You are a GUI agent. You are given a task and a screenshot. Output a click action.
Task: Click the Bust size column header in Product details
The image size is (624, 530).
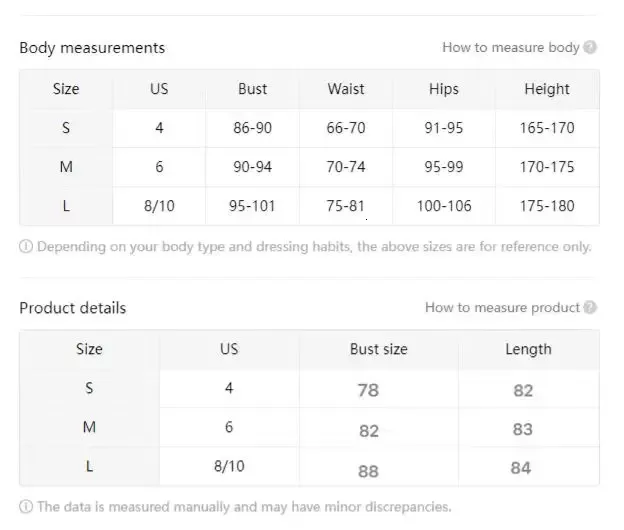378,349
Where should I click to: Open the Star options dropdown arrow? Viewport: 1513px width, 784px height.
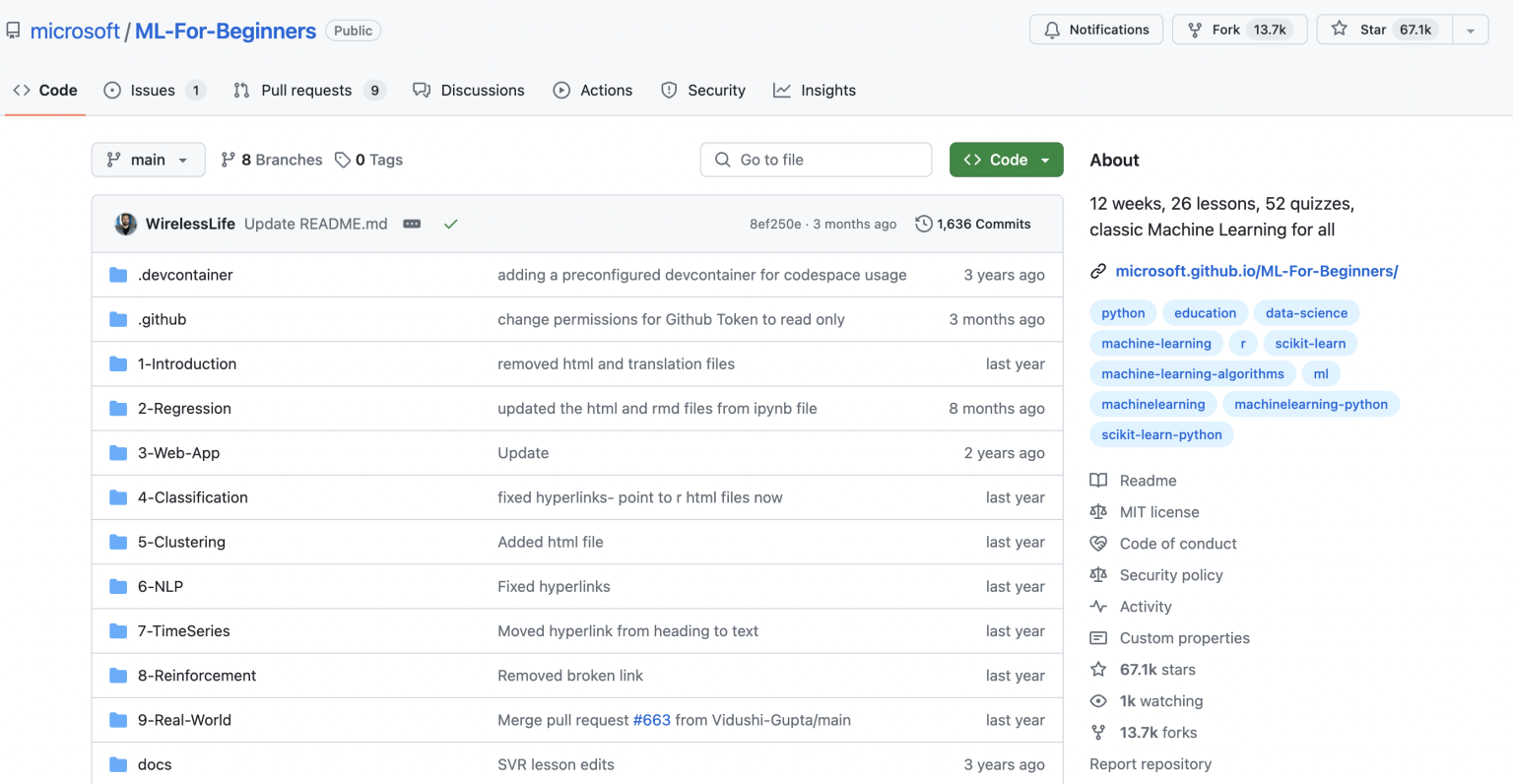coord(1469,30)
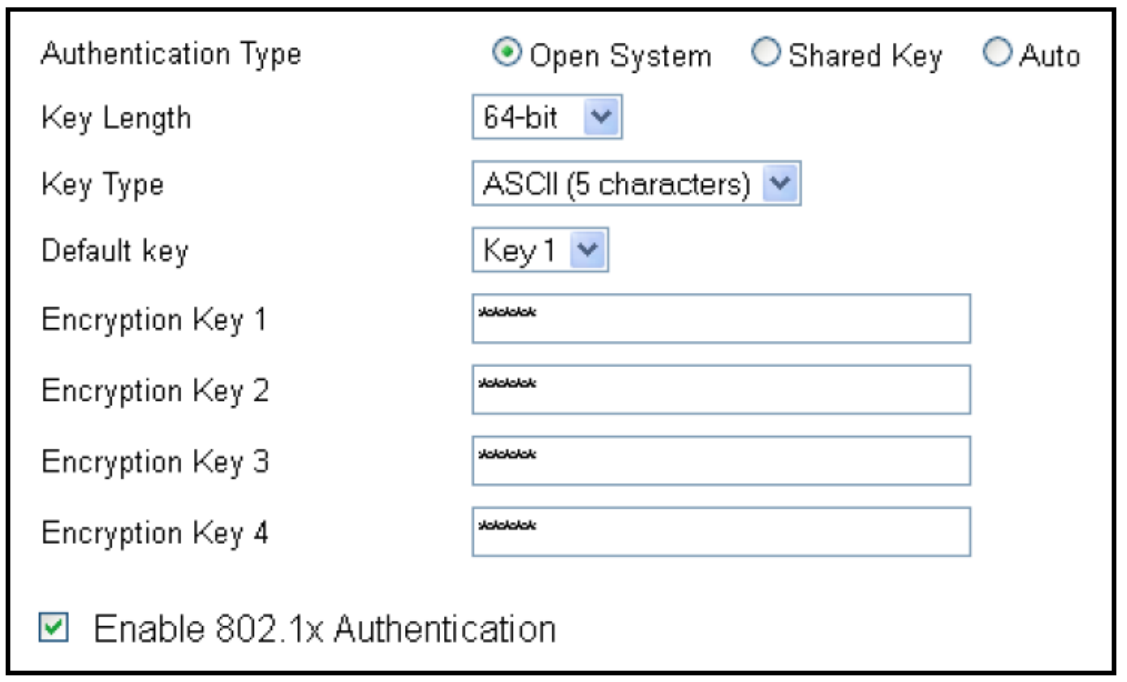Screen dimensions: 1127x682
Task: Click the Encryption Key 3 label
Action: coord(155,462)
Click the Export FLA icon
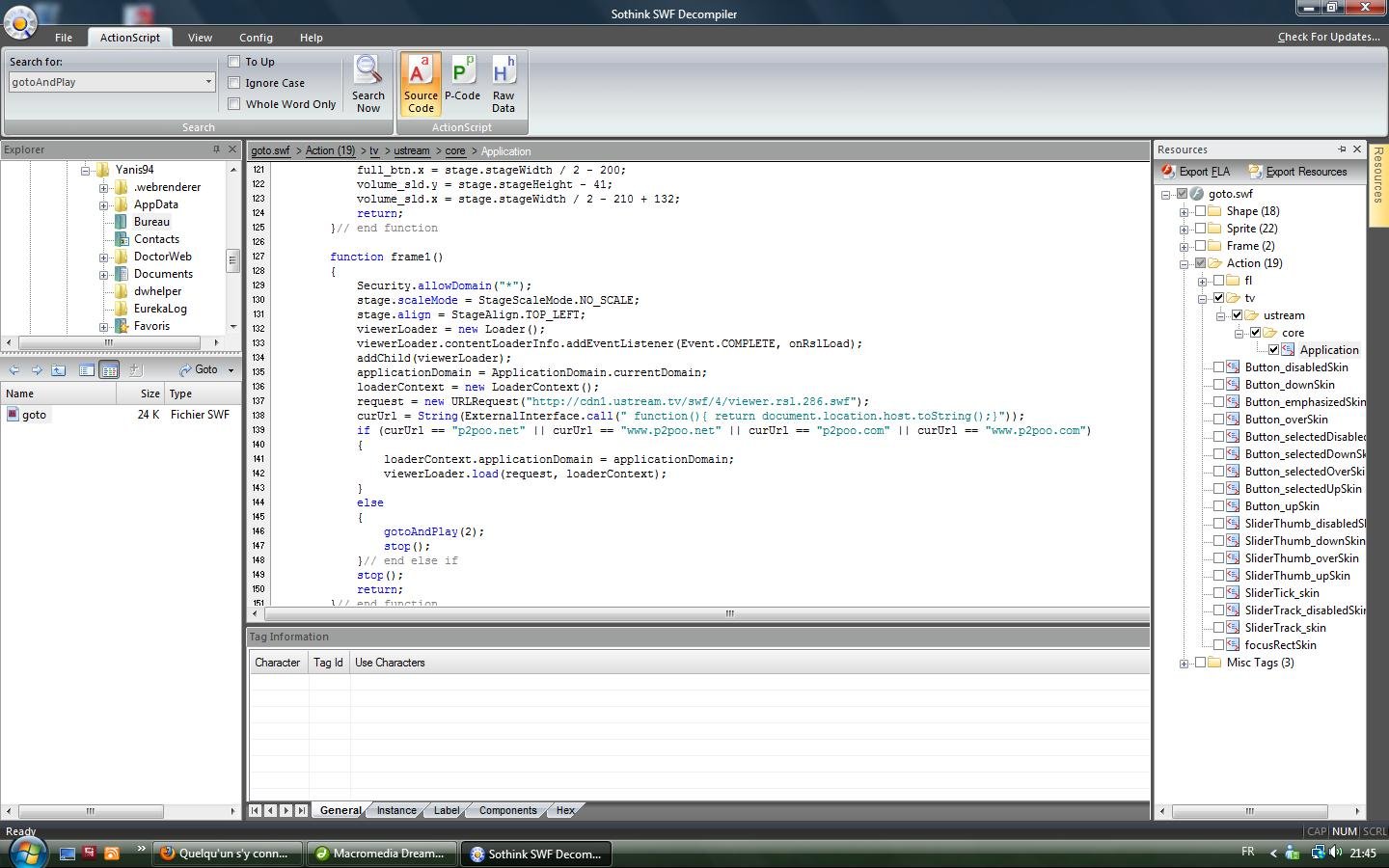The width and height of the screenshot is (1389, 868). coord(1169,172)
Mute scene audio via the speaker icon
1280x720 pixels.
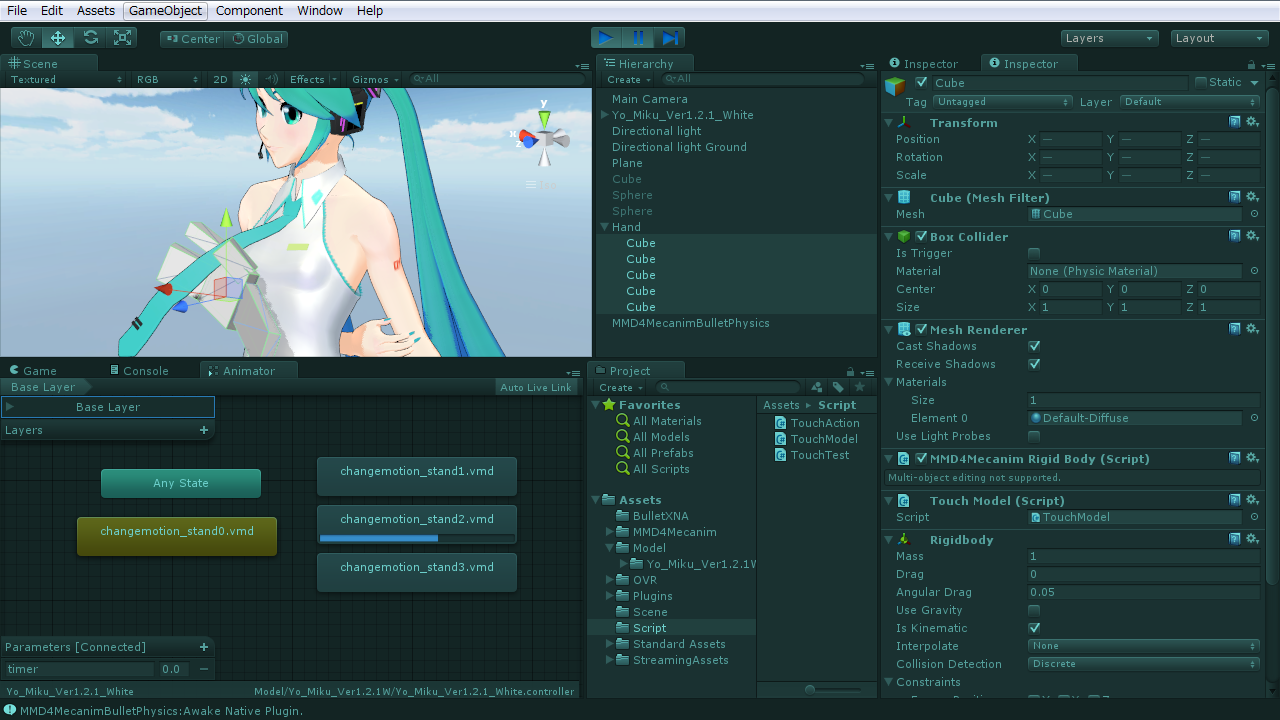click(271, 79)
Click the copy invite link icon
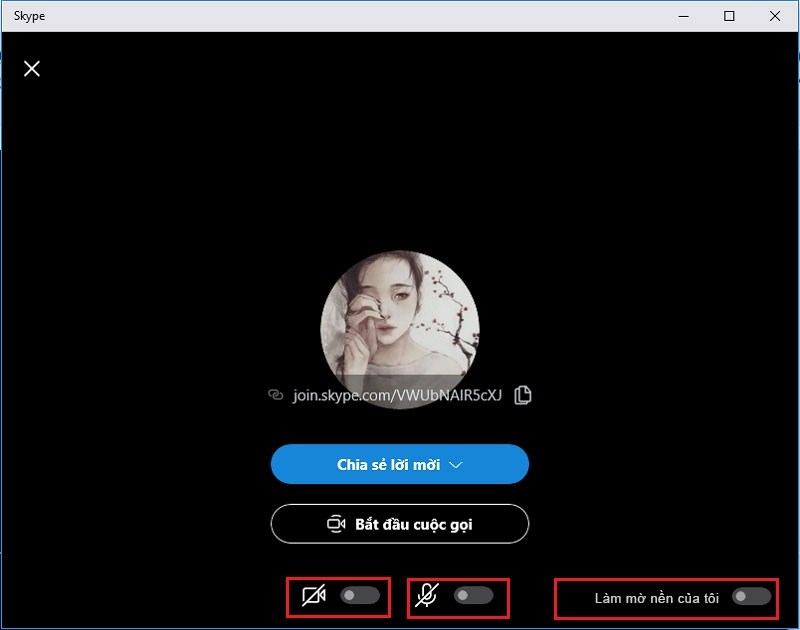The height and width of the screenshot is (630, 800). pos(523,394)
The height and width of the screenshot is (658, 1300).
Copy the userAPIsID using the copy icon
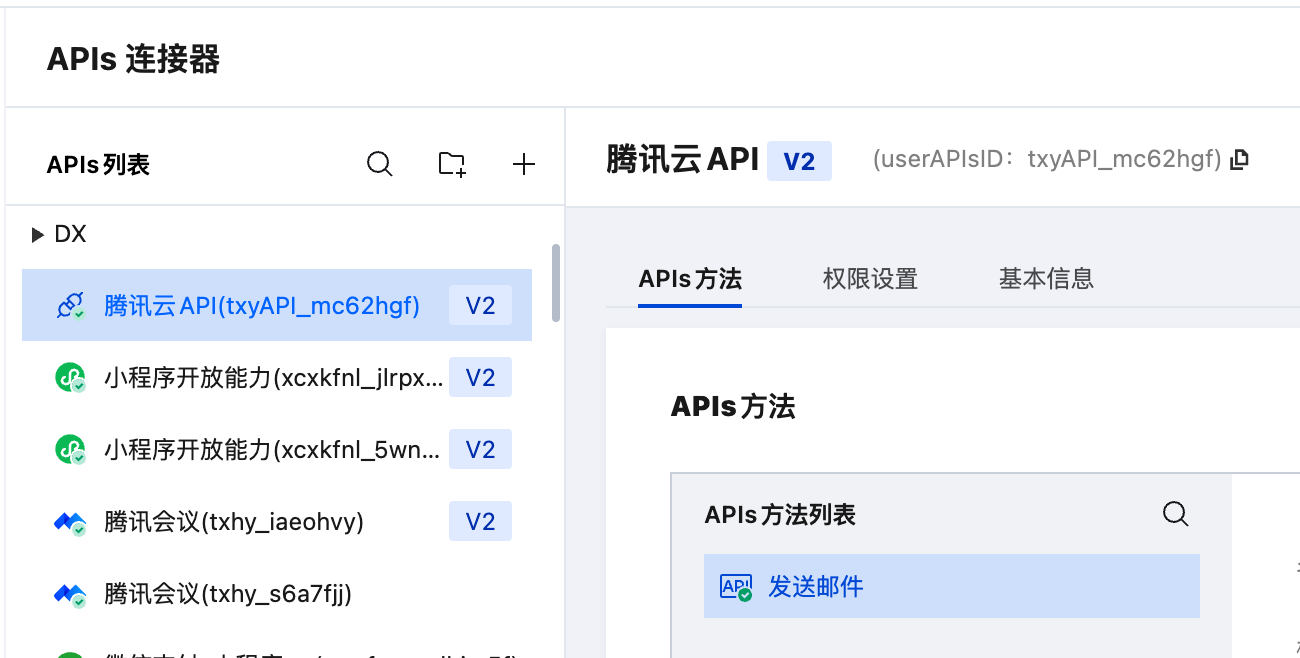coord(1240,159)
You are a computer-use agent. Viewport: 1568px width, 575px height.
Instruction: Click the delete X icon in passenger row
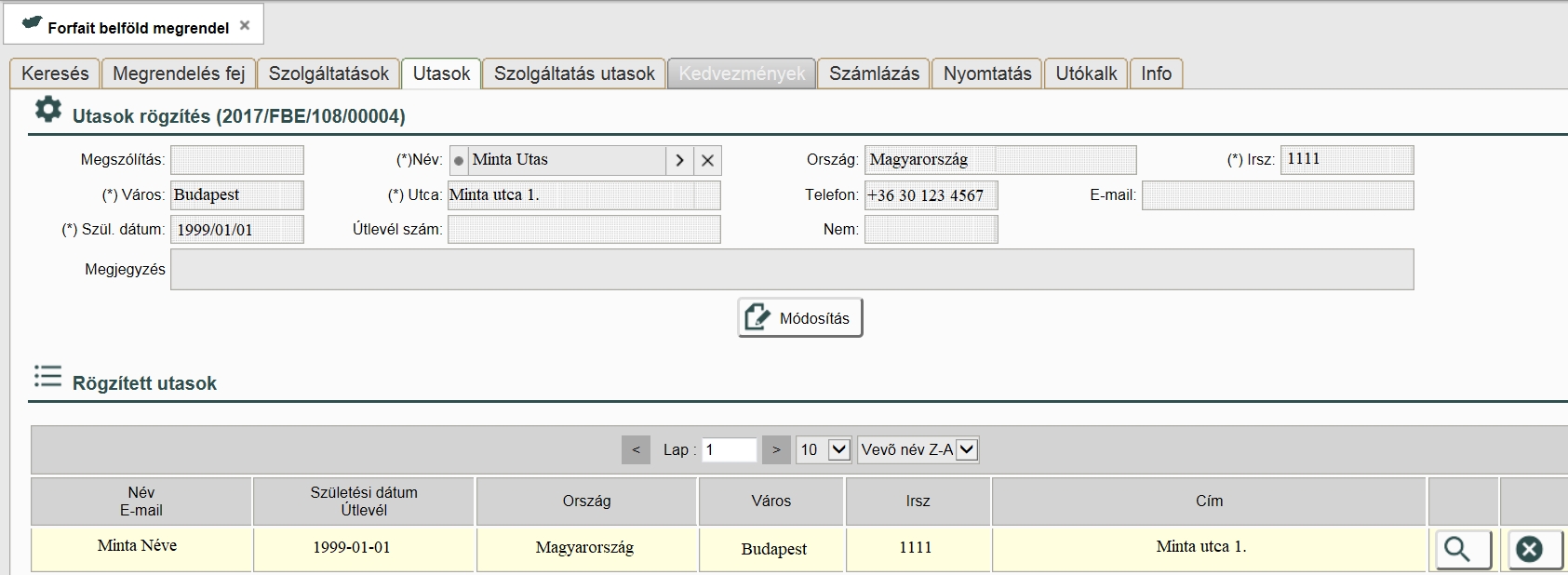click(x=1529, y=549)
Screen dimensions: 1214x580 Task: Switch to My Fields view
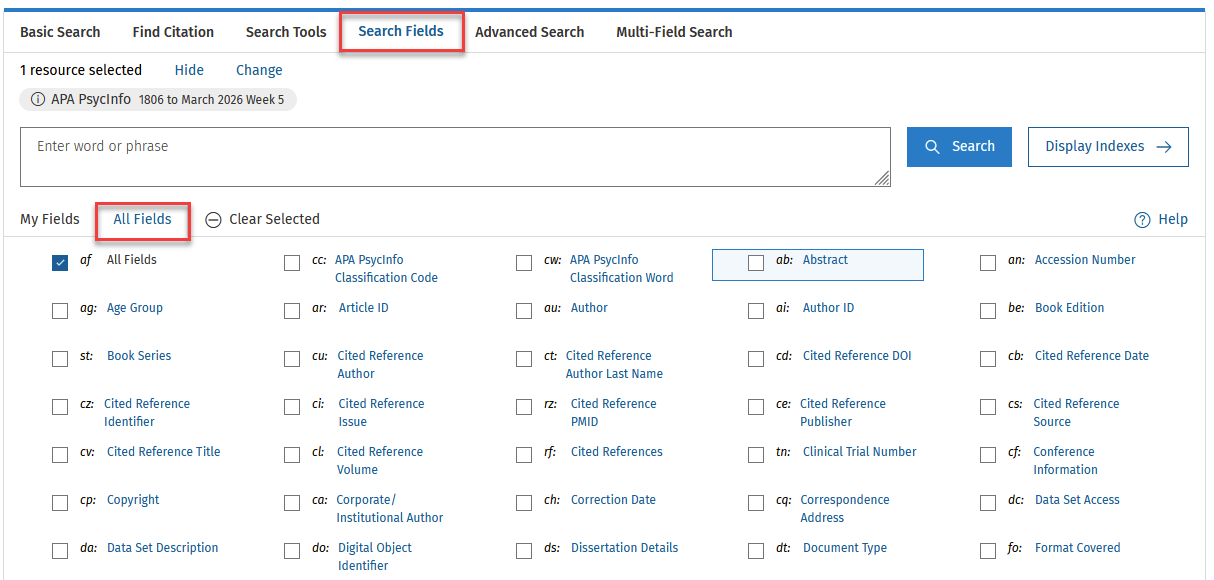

**PROBLEM REQUIREMENTS:** Output a precise copy of the entries, leaving the images out.

**SOLVED PROBLEM:**
You are a GUI agent. You are given a task and a screenshot. Output a click action.
Task: Click the Bust size column header in Product details
The image size is (624, 530).
378,349
Where should I click to: Open the Star options dropdown arrow? Viewport: 1513px width, 784px height.
coord(1469,30)
Screen dimensions: 1127x682
Task: Click the Encryption Key 3 label
Action: coord(155,462)
Click the Export FLA icon
The width and height of the screenshot is (1389, 868). coord(1169,172)
Mute scene audio via the speaker icon
1280x720 pixels.
click(271, 79)
Click the copy invite link icon
The height and width of the screenshot is (630, 800). pos(523,394)
The height and width of the screenshot is (658, 1300).
Copy the userAPIsID using the copy icon
coord(1240,159)
You are a computer-use agent. Viewport: 1568px width, 575px height.
Instruction: Click the delete X icon in passenger row
click(x=1529, y=549)
Screen dimensions: 1214x580 Task: Switch to My Fields view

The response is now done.